# PROBLEM STATEMENT
The lines to copy from the listing below are those that contain the string "target".

# RECORDS SUPPLIED
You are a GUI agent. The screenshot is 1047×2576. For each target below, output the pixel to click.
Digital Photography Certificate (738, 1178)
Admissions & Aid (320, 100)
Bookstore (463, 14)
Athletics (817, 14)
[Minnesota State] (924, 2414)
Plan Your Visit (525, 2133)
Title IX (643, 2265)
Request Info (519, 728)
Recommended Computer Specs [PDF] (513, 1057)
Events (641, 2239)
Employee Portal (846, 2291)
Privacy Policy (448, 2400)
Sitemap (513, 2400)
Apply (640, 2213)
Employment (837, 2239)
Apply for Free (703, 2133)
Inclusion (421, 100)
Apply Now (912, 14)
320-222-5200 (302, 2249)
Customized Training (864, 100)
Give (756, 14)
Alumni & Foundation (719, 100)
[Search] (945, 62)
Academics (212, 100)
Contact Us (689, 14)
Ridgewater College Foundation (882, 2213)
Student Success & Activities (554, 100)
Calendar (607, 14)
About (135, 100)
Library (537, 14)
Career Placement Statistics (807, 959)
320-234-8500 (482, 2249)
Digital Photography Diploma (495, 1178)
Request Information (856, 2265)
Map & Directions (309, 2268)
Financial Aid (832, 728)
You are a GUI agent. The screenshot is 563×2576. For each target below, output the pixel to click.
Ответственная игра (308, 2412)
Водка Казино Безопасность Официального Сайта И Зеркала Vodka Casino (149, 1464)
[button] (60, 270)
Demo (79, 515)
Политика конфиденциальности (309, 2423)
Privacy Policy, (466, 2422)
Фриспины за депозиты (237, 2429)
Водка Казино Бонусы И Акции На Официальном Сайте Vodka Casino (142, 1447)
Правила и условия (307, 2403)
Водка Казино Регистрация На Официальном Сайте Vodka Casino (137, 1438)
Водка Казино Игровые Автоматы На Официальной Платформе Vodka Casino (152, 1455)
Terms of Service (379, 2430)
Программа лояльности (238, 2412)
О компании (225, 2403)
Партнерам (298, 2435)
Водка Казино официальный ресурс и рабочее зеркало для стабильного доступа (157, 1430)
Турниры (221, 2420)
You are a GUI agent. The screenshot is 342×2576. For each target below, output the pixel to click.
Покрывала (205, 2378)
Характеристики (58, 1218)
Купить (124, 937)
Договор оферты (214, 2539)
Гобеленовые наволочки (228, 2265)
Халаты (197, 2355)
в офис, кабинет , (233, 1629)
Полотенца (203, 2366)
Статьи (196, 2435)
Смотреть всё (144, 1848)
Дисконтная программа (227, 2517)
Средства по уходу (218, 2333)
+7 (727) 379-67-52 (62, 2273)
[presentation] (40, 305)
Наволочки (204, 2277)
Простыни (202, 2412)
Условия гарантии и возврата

# RESPONSE AREA
You are a GUI agent. The screenshot is 1047×2576. For each target below, output the pixel to click.
You are a GUI agent. The screenshot is 563×2576. For each target below, output the pixel to click.
You are a GUI agent. The screenshot is 342×2576. For each target below, output the pixel to click.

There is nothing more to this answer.